WHAT THE TASK ASKS = Everything from the line containing "Screen dimensions: 760x756" to the end of the records must be restated word for word, and nothing else.

RAW DATA =
========================================================================

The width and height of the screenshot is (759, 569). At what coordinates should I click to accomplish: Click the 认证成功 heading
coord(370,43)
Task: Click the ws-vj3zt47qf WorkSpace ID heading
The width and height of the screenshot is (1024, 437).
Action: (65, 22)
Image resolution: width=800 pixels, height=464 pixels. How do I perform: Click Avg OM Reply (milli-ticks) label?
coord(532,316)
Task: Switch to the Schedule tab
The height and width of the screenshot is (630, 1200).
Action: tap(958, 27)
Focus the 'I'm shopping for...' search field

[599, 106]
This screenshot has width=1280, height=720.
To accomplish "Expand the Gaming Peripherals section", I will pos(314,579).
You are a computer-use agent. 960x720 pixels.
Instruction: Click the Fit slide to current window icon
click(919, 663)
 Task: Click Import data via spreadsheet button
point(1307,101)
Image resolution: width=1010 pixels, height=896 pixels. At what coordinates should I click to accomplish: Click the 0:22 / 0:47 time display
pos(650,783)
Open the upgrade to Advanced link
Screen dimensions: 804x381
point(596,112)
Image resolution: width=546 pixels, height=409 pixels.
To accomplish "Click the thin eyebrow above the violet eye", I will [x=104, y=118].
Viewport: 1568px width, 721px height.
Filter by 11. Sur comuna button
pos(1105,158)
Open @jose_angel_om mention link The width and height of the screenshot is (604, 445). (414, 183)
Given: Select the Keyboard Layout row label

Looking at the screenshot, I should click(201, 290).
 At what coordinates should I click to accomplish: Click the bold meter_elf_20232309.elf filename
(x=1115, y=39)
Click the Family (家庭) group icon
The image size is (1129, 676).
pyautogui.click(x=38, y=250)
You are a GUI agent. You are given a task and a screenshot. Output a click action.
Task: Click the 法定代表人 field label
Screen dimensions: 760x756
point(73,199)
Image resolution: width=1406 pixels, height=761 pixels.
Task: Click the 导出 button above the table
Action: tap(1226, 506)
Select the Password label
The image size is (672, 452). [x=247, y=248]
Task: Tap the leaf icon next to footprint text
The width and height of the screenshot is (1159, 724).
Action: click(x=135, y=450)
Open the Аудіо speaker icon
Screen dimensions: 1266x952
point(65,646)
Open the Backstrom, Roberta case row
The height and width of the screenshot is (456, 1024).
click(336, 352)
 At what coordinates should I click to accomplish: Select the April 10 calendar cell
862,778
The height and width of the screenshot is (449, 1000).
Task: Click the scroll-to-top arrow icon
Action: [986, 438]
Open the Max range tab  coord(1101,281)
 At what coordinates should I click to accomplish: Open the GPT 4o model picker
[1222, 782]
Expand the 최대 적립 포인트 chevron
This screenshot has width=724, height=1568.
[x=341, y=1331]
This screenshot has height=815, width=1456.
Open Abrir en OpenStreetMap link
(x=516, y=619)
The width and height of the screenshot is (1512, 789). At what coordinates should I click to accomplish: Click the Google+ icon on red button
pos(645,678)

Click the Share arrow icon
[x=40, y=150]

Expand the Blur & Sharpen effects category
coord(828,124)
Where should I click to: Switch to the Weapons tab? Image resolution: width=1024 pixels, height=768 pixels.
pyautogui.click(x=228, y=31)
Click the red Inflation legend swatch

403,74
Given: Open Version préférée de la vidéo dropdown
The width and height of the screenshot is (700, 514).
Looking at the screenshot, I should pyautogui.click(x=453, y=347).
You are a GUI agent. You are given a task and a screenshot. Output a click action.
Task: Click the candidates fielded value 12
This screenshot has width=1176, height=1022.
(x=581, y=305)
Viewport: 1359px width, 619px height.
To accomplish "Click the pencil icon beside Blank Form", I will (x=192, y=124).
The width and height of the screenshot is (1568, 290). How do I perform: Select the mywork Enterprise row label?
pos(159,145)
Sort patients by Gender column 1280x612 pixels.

========================================================================

RESPONSE =
Screen dimensions: 760x756
point(73,199)
Image resolution: width=1406 pixels, height=761 pixels.
Task: Click the 导出 button above the table
Action: tap(1226, 506)
Select the Password label
The image size is (672, 452). [x=247, y=248]
Task: Tap the leaf icon next to footprint text
The width and height of the screenshot is (1159, 724).
Action: click(x=135, y=450)
Open the Аудіо speaker icon
Screen dimensions: 1266x952
point(65,646)
Open the Backstrom, Roberta case row
The height and width of the screenshot is (456, 1024).
click(336, 352)
 At what coordinates should I click to accomplish: Select the April 10 calendar cell
862,778
The height and width of the screenshot is (449, 1000).
Task: Click the scroll-to-top arrow icon
Action: [986, 438]
Open the Max range tab  coord(1101,281)
 At what coordinates should I click to accomplish: Open the GPT 4o model picker
[1222, 782]
Expand the 최대 적립 포인트 chevron
This screenshot has width=724, height=1568.
[x=341, y=1331]
This screenshot has height=815, width=1456.
Open Abrir en OpenStreetMap link
(x=516, y=619)
The width and height of the screenshot is (1512, 789). At what coordinates should I click to accomplish: Click the Google+ icon on red button
pos(645,678)

Click the Share arrow icon
[x=40, y=150]

Expand the Blur & Sharpen effects category
coord(828,124)
Where should I click to: Switch to the Weapons tab? Image resolution: width=1024 pixels, height=768 pixels.
pyautogui.click(x=228, y=31)
Click the red Inflation legend swatch

403,74
Given: Open Version préférée de la vidéo dropdown
The width and height of the screenshot is (700, 514).
Looking at the screenshot, I should pyautogui.click(x=453, y=347).
You are a GUI agent. You are given a task and a screenshot. Output a click action.
Task: Click the candidates fielded value 12
This screenshot has width=1176, height=1022.
(x=581, y=305)
Viewport: 1359px width, 619px height.
To accomplish "Click the pencil icon beside Blank Form", I will (x=192, y=124).
The width and height of the screenshot is (1568, 290). How do I perform: Select the mywork Enterprise row label?
pos(159,145)
Sort patients by Gender column 1280x612 pixels.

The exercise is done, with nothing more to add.